“No one is clamoring at the state House for good data about pre-k for the landscape,” O’Leary said.
In late 2014, with the announcement that $15 million would be split across five communities—Springfield, Lawrence, Lowell, Holyoke, and Boston—the data problem got a spotlight, frustrating those who wanted to hit the ground running.
Somerville, Massachusetts, just north of Boston, got its own infusion of federal dollars to expand preschool through the Early Learning Challenge Grant, offered as part of the Obama administration’s Race to the Top program. While the school district has a long history of offering preschool for 4-year-olds whose families want to pay for it, it has added four new public school classrooms since 2010, and this year the district added a Head Start classroom to its roster through a partnership with the agency.

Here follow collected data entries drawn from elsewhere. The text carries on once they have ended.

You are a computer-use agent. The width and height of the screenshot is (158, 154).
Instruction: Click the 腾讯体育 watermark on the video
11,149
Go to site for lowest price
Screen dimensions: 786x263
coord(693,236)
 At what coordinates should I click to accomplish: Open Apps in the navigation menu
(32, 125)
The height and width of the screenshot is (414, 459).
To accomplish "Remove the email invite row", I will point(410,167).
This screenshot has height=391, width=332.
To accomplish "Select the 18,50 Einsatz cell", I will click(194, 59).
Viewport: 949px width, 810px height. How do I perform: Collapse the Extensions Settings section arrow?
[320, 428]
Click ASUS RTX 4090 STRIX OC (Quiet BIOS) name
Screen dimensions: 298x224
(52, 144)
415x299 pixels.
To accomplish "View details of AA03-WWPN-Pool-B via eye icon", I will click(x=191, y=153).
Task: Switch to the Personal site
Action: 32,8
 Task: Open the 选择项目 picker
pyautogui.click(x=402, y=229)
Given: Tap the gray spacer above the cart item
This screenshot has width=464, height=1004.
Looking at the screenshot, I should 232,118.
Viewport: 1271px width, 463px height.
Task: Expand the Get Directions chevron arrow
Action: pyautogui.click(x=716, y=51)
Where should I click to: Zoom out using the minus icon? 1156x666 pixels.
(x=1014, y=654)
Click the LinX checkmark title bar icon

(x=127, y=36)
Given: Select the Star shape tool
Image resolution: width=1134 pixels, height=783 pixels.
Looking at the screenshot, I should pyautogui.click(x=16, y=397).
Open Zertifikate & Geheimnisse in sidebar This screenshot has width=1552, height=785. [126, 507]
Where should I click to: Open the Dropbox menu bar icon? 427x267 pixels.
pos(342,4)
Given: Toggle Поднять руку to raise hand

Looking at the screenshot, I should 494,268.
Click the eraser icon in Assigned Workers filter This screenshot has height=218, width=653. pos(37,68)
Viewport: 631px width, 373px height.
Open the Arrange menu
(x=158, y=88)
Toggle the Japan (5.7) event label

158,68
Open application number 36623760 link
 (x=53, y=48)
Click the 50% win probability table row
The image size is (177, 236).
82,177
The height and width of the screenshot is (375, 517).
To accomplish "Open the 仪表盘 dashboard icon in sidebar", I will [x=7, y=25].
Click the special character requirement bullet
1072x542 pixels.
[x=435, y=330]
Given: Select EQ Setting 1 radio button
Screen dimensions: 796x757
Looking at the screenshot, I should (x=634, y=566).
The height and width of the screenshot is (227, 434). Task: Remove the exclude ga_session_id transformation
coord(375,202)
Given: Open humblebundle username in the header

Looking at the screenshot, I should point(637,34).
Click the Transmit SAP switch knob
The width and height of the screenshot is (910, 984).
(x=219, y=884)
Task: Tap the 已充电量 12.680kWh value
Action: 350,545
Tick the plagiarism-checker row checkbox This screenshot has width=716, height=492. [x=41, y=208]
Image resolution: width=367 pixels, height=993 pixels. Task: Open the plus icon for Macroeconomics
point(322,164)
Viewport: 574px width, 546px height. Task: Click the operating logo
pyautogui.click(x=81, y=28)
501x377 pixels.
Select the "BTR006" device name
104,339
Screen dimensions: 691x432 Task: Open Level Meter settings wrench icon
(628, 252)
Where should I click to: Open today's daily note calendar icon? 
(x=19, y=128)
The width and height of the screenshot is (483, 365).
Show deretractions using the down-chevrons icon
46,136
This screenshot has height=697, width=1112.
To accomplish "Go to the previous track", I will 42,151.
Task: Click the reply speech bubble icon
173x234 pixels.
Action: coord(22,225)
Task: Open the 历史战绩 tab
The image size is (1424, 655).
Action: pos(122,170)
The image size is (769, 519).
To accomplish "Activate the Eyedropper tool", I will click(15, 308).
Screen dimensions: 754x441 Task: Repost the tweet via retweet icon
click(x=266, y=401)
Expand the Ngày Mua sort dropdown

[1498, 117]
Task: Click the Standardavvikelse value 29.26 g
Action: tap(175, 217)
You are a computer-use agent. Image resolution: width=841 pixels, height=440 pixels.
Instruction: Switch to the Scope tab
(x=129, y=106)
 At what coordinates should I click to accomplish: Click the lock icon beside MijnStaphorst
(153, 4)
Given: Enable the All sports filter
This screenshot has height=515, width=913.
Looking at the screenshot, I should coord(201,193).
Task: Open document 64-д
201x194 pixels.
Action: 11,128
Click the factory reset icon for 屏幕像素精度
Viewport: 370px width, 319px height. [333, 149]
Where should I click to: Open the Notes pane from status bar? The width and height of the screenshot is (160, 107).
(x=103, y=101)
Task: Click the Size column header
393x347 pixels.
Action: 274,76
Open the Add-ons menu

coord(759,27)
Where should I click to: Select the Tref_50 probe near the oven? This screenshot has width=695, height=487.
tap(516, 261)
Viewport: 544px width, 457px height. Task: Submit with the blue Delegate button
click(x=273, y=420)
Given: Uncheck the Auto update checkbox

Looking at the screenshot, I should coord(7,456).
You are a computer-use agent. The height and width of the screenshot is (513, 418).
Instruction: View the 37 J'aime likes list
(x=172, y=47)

Strategies for Children estimates only about 56 percent of Somerville’s 3- and 4-year-olds are in formal early-childhood programs, but by surveying the children actually entering Somerville Public Schools, Lisa Kuh, the district’s director of early education, has found a rosier picture. Out of the 420 children who entered kindergarten this year, less than 10 percent came in without any preschool experience at all. Of the 4-year-olds taking advantage of the public preschool classrooms, however, closer to half enrolled without prior experience in a formal early-childhood program.
Kuh has interviewed parents of enrolled preschool and kindergarten students to find out, retroactively, why they chose certain early childhood arrangements. Some families, culturally, find it important to keep their children at home with relatives as long as possible and have made preschool decisions accordingly. Some segments of Somerville’s immigrant population have been wary of the public systems and kept their children away from them. And other families, especially those with higher incomes, have sought out their own enrichment activities to prepare their children for kindergarten.
This feedback has informed future planning. The district has also started collaborating with other government agencies for a more complete picture of who isn’t enrolled in a formal early childhood program.
“Short of knocking on doors, which we don’t have the capacity to do, we’re working with city hall now to figure out how to get data from families about babies,” Kuh said. The district has collected birth records from 2013 to populate a mailing list for families who still live in town.
It’s a lot of work for a district that technically doesn’t have any mandate to serve the youngest learners. But looking at its own kindergarten-readiness and early-assessment data proves it makes a difference. Kuh has found children coming into kindergarten without any preschool experience have weaker social-emotional skills, which contribute to learning, and are less advanced in literacy than those who have had formal education previously.
“We know that having high-quality pre-k makes a difference,” Kuh said. “It makes a huge difference.”
Cities just have to overcome all the challenges to expanding it.